======== QUOTED PASSAGE ========

Subwoofer addition to overpacked XJ (update) and new Q's

Bones

NAXJA Forum User
Location
Mid Missouri
Well a while back I posted about wanting more bass in my sound system while adhering to the K.I.S.S. principle.

As usual with my “projects”, it seems that K.I.S.S. is out, and C.F. is in.

I now have a Kenwood 959 head unit; I am replacing my front pair of Infinity Ref 5002i speakers with an Infinity component 5000cs set up. I'll retain the rear 5002i's.

For my sub set up, I am in the process of designing a storage box for all my sh*t and I want to house the pair of Infinity Ref series 10" subs I just acquired (though I may decide to trim back to one sub and sell the other).

Power will be run by a pair of amps. The component amp will probably be a Rockford Fosgate 400.4 (RMS 50x4@4ohm) and I'm shooting for about 200W per on the subs (possible a second 400.4 bridged to two channels (RMS 200x2@4ohm)). I'm not set on the sub issue yet, ironic since it's what set this madness off in the first place.

========

_GIVEN REQUEST 1_: In the entries, print the part that opens with the line containing "The width and height of the screenshot is (2576, 1264)." and closes with the line containing "tap(790, 24)", including both of those lines.
The forum post and the entries are unrelated to each other.

======== GIVEN DATA ========

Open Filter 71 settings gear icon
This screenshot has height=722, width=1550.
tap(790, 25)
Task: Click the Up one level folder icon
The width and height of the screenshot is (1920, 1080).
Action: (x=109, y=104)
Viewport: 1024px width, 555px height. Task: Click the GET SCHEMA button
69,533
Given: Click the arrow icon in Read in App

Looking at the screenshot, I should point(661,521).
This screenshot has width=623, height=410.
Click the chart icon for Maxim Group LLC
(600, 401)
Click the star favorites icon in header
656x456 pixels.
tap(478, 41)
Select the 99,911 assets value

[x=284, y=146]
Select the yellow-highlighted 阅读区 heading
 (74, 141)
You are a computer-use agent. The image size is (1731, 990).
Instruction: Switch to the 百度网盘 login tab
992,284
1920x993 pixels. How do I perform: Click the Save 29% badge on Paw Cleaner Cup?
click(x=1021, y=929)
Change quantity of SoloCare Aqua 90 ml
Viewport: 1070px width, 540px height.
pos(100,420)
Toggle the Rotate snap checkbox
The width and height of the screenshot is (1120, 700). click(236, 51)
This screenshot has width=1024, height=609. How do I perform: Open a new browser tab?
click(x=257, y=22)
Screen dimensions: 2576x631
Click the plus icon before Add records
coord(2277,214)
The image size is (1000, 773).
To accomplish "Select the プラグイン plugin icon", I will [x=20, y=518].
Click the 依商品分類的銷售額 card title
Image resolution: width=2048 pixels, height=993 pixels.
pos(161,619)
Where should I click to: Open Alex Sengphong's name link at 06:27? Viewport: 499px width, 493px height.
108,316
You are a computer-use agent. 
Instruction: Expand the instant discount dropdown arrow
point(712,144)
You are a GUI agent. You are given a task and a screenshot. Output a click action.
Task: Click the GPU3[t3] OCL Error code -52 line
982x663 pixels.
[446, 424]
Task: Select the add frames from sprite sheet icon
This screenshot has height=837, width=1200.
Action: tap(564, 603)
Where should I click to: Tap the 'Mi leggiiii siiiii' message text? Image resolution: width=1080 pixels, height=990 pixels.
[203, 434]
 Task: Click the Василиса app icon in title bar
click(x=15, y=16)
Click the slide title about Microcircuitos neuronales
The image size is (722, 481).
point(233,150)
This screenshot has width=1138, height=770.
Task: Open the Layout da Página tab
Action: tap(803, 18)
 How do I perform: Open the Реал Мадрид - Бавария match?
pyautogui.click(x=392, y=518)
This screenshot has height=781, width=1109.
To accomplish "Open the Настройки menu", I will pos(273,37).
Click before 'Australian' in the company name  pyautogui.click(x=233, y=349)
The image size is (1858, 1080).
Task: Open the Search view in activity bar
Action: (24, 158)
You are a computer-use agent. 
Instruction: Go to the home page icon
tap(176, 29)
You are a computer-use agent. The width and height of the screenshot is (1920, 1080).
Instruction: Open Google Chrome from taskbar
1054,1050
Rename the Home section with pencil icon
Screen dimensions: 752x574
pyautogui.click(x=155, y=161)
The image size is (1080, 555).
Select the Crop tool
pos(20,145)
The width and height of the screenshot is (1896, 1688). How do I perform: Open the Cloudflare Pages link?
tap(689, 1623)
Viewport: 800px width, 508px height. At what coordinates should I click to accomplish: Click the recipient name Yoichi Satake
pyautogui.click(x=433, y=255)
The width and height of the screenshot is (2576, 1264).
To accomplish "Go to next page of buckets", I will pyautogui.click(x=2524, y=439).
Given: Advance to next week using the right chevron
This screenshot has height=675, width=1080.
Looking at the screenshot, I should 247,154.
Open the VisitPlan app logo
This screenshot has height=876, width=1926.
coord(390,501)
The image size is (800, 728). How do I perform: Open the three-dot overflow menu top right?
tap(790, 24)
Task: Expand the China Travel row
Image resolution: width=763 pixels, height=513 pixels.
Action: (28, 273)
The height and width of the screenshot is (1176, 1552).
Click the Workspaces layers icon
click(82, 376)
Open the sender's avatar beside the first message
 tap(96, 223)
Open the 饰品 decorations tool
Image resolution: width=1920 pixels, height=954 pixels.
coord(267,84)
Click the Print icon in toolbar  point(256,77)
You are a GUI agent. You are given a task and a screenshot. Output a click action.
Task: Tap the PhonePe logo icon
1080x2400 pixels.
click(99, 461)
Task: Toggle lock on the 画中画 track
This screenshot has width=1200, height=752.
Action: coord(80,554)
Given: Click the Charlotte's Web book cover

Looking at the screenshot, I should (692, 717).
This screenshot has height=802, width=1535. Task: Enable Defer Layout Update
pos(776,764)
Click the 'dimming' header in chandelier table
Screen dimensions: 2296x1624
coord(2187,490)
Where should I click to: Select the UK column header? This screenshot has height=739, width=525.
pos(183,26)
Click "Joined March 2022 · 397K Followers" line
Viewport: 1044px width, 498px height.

========

_GIVEN REQUEST 2_: For each statement, say whether the subwoofer forum post agrees with it, answering yes or no and quoting the deciding words: (a) The poster currently has a Kenwood 959 head unit. (b) The poster intends to replace the rear Infinity Ref 5002i speakers. (c) The poster has already decided on the sub setup.

_WRITTEN SOLUTION 1_:
The width and height of the screenshot is (2576, 1264).
To accomplish "Go to next page of buckets", I will pyautogui.click(x=2524, y=439).
Given: Advance to next week using the right chevron
This screenshot has height=675, width=1080.
Looking at the screenshot, I should 247,154.
Open the VisitPlan app logo
This screenshot has height=876, width=1926.
coord(390,501)
The image size is (800, 728). How do I perform: Open the three-dot overflow menu top right?
tap(790, 24)

_WRITTEN SOLUTION 2_:
(a) Yes: "I now have a Kenwood 959 head unit"
(b) No: "I'll retain the rear 5002i's."
(c) No: "I'm not set on the sub issue yet"